Winner of the 2013 Evergreen Book Award Bronze Medal for Health and Wellness The joys, fears, intimacies, and transcendent moments shared by a nurse and her patients
"The Heart's Truth should be required reading at every nursing school in the country. It offers a powerful and moving portrait of what it means to be a nurse. In writing that is of the highest quality, the reader is swept up in the drama of nursing and the compassion with which it is perfused."--Richard Selzer, surgeon and author
"Davis has perfectly captured the broader arc of movement from awkward, insecure novice to competent, often morally exhausted, clinician, with a poet's touch."--Amy M. Haddad, PhD
"In her breathtaking collection of essays, Cortney Davis reveals 'the details of flesh' that comprise the core of a nurse's experience. Writing with the power, precision and careful observation of a seasoned clinician and the sensitivity of a poet, Davis guides the reader along the challenging path of her career."-- Richard Berlin, poet and physician
"Cortney Davis has an uncanny ability to give voice to the profound act of everyday nursing and its power in transforming the lives of people. Somehow, she sees the shadows and ghosts that fill our bodies and souls and makes sense of them, showing us that the divide between patient and provider is an artificial one that can get in the way of true understanding. The Heart's Truth reminds us of the power of reflection and narrative and challenges us to reclaim these ways of knowing in the interest of healing our patients--and ourselves."--Diana J. Mason, PhD, RN, FAAN, Editor-in-Chief, American Journal of Nursing
What is it like to be a student nurse washing the feet of a dying patient? To be a newly graduated nurse, in charge of the Intensive Care Unit for the first time, who wonders if her mistake might have cost a life? Or to be an experienced nurse who, by her presence and care, holds a patient to this world? Poet and nurse practitioner Cortney Davis answers these questions by examining her own experiences and through them reveals a glimpse into the minds and hearts of those who care for us when we are at our most vulnerable. The Heart's Truth offers the joys, frustrations, fears, and miraculous moments that nurses, new and experienced, face every day.

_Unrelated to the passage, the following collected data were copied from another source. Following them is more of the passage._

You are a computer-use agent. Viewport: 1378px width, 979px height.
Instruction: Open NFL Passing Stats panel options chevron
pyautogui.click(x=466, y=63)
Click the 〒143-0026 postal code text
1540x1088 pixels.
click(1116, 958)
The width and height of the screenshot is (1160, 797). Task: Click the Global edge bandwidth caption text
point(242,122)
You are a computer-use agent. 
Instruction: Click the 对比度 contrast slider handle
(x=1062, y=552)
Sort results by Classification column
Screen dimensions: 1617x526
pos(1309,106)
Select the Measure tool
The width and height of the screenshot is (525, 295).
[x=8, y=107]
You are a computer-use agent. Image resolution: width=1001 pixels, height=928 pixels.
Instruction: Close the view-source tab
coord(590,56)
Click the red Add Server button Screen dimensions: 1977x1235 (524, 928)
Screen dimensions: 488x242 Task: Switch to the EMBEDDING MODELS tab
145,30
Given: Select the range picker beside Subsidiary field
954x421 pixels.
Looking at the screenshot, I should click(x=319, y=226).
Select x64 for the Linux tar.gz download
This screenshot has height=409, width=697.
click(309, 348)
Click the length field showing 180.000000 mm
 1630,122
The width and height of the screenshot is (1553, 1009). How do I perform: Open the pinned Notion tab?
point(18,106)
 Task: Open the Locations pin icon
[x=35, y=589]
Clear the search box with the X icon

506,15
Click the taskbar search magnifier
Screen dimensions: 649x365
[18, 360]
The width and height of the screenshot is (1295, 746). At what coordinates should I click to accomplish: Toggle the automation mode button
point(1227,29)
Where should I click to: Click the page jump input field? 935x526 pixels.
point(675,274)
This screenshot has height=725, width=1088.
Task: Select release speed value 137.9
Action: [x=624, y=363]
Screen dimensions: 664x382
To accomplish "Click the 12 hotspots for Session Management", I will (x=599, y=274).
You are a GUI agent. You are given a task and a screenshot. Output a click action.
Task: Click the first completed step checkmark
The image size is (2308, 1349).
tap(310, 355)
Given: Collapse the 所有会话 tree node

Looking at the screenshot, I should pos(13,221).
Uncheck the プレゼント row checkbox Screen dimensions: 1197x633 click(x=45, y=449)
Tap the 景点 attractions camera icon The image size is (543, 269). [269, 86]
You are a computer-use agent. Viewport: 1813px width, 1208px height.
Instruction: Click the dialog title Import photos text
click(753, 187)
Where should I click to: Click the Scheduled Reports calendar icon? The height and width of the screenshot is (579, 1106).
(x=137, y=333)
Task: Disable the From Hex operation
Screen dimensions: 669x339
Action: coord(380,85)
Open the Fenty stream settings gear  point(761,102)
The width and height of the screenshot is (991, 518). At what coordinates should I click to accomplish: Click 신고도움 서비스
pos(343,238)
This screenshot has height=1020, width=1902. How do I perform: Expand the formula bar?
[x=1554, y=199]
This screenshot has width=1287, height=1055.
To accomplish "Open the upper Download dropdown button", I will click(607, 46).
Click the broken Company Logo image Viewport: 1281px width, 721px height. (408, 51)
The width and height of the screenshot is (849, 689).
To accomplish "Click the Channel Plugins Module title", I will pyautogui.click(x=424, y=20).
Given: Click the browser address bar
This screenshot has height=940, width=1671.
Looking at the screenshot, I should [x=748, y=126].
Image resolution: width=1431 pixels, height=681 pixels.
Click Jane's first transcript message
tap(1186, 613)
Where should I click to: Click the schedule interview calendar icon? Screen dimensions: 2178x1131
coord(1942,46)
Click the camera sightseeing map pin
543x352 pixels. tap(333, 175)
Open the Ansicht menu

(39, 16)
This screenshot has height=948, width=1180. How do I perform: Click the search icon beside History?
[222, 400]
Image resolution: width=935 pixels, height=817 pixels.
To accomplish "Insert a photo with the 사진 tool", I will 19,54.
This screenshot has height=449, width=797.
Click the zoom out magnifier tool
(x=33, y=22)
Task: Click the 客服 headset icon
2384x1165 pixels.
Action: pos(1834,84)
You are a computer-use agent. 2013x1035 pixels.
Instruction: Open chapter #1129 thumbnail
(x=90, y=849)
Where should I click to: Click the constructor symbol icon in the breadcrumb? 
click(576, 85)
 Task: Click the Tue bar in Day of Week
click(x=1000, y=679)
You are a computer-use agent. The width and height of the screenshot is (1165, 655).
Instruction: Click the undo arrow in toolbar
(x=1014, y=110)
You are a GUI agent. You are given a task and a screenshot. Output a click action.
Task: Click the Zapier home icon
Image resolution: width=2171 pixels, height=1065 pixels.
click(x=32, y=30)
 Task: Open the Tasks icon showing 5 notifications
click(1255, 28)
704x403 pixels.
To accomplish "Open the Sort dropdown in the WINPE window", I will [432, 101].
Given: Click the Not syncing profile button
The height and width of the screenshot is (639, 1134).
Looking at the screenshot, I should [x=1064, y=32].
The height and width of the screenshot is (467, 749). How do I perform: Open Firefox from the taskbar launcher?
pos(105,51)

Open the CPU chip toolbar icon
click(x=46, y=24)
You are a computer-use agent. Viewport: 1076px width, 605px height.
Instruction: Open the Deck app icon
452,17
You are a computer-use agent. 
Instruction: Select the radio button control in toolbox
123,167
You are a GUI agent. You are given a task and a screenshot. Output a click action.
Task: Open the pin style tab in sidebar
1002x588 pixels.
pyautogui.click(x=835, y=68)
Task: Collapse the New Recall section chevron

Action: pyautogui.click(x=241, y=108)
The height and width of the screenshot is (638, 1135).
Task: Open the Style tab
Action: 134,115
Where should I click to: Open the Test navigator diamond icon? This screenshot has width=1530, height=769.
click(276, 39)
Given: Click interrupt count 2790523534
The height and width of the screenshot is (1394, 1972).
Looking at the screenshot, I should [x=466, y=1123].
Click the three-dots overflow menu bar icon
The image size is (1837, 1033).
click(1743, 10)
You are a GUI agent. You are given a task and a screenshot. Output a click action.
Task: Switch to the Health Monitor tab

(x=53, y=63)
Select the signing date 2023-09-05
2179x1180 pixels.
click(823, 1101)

In these finely wrought essays, Davis traces her twin paths, nursing and writing, inviting readers to share what she discovers along the way--lessons not only about the human body but also about the human soul. Rich, intimate, and never shrinking from the realities of illness, the grace of healing, or the wonder of words, The Heart's Truth will inspire student caregivers, intrigue readers, and affirm those who have long worked in nursing, a profession that Davis calls "odd, mysterious, humbling, addicting, and often transcendent."
About the Author: Cortney Davis is the author of three poetry collections, including Leopold's Maneuvers (2004), which won the Prairie Schooner Poetry Prize and the American Journal of Nursing Book of the Year Award. She has coauthored two anthologies of poetry and prose by nurses, Between the Heartbeats (1995) and Intensive Care (2003). Her memoir, I Knew a Woman: The Experience of the Female Body (2001), won the Connecticut Center for the Book Nonfiction Prize in 2002.